**Work order**:
In the listing that follows, how many lines hold the string "header"? Answer with the number only.

**Excerpted data**:
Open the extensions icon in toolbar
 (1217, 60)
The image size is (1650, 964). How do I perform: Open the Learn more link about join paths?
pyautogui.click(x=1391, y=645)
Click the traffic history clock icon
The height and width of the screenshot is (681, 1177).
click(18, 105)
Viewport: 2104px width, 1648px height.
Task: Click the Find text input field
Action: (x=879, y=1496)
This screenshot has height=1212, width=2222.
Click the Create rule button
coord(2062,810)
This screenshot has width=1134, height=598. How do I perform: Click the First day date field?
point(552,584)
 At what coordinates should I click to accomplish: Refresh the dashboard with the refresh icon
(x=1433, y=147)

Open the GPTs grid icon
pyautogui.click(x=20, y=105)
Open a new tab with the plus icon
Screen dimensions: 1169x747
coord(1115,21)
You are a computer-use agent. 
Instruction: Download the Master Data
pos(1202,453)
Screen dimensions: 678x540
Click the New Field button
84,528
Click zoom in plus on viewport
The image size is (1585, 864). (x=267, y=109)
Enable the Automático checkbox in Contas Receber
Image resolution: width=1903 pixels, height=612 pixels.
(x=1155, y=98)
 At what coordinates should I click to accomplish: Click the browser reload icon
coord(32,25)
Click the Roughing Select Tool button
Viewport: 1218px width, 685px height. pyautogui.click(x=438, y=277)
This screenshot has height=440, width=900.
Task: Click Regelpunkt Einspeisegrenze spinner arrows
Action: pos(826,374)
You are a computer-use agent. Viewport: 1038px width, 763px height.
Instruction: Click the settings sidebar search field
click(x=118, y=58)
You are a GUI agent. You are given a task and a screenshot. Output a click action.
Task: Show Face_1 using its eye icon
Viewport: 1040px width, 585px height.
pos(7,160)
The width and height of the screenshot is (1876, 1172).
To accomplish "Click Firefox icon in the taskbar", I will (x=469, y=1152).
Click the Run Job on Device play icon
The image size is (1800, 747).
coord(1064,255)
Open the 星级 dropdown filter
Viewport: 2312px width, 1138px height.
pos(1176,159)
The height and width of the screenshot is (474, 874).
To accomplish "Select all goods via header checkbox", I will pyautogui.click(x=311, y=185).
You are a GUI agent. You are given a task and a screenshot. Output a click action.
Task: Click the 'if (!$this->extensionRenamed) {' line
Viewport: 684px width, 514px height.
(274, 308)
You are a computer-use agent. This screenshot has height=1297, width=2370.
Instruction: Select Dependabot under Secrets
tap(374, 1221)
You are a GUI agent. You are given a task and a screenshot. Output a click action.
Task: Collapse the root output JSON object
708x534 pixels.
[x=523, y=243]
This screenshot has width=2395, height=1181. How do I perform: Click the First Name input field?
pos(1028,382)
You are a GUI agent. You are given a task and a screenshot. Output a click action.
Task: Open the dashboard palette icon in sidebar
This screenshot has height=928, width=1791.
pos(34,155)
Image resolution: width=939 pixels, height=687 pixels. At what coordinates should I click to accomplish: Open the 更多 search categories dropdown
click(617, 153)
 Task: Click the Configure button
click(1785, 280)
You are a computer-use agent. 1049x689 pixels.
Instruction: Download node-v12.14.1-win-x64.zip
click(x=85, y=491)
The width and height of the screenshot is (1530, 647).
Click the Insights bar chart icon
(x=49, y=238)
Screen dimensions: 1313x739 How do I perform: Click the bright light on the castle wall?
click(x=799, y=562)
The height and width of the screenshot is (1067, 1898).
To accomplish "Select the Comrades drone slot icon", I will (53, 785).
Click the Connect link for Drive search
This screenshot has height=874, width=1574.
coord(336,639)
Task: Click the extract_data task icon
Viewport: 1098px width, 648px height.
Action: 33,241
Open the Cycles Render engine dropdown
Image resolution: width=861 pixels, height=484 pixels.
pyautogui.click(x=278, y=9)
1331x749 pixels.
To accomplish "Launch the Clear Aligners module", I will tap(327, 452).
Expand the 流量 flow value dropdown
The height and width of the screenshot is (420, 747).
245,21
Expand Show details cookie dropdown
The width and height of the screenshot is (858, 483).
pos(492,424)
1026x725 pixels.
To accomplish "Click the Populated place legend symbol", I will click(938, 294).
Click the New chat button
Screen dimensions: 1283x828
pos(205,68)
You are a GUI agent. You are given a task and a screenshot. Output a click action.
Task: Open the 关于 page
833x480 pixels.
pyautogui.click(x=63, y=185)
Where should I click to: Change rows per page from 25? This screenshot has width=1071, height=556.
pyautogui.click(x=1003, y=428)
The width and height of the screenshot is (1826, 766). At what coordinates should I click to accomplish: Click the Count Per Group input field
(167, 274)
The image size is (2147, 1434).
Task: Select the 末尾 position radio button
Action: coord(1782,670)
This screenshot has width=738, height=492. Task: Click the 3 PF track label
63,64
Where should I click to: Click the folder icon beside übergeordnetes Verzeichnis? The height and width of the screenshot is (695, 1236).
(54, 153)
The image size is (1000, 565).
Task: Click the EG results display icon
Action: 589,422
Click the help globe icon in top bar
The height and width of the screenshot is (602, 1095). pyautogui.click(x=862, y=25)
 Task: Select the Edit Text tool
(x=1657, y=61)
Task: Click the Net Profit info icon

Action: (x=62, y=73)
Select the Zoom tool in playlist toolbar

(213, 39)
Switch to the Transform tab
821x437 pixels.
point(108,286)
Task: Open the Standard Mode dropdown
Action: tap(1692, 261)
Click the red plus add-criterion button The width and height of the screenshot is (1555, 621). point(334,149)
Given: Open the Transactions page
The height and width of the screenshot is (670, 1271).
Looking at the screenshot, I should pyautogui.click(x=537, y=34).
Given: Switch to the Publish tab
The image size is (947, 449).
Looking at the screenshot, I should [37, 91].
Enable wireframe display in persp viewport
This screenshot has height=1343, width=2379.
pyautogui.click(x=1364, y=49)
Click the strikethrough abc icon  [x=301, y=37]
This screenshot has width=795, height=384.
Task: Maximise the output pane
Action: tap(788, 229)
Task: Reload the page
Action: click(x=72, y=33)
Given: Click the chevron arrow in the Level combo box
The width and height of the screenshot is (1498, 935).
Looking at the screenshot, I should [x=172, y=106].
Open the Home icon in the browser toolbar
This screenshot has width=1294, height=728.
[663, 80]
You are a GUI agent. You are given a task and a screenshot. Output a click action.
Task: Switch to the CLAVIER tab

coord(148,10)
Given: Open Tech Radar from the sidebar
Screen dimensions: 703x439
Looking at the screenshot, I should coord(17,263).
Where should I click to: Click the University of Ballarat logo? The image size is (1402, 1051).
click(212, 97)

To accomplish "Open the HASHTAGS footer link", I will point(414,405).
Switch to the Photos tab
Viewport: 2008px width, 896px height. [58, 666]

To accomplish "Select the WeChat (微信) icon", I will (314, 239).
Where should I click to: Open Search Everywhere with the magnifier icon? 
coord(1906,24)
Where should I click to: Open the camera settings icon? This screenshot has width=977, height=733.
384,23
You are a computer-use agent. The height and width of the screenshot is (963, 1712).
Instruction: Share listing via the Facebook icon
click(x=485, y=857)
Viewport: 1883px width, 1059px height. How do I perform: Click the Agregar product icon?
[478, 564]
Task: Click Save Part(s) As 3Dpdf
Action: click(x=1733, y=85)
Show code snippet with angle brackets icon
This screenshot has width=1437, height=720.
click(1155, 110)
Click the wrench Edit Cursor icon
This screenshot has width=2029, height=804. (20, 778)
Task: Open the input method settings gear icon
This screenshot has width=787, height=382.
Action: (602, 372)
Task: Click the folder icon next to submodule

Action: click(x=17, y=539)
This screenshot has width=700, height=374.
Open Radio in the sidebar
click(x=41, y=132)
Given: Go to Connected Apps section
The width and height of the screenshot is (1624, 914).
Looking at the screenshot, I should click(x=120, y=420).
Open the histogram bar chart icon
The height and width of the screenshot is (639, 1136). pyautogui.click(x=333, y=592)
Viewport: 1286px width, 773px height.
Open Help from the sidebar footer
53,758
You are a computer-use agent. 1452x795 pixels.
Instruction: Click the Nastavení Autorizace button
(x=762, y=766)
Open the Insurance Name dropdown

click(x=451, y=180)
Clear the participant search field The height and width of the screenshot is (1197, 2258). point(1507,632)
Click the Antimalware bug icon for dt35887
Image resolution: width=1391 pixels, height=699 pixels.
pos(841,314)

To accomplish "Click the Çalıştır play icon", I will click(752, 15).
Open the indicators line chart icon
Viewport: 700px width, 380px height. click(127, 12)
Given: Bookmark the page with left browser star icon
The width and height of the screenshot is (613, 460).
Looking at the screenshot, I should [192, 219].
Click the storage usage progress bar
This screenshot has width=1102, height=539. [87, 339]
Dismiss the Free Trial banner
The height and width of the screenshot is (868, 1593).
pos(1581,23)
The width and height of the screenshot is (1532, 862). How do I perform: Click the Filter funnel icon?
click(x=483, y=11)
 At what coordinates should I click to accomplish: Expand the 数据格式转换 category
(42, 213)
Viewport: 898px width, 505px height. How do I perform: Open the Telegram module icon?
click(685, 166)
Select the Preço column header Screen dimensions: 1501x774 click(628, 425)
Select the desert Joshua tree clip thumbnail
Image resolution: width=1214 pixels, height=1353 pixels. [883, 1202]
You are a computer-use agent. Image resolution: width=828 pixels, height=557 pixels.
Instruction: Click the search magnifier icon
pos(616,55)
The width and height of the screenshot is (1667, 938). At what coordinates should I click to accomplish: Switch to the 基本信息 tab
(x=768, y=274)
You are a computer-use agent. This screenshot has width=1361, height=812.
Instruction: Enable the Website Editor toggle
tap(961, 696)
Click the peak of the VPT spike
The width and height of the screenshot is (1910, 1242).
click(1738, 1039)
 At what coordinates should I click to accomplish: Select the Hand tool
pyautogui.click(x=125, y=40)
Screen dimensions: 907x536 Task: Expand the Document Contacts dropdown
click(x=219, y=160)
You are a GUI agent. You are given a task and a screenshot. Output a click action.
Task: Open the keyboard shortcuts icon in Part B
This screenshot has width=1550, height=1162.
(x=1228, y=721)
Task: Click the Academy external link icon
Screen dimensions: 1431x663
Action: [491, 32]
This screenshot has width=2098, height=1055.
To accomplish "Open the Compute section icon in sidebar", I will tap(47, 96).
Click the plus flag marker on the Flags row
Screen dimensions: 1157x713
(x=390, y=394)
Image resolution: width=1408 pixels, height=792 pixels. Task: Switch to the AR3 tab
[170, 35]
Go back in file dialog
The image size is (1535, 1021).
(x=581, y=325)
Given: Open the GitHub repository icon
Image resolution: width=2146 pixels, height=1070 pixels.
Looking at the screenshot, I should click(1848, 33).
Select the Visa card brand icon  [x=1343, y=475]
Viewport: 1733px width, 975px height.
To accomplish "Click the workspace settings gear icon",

**Expected answer**:
2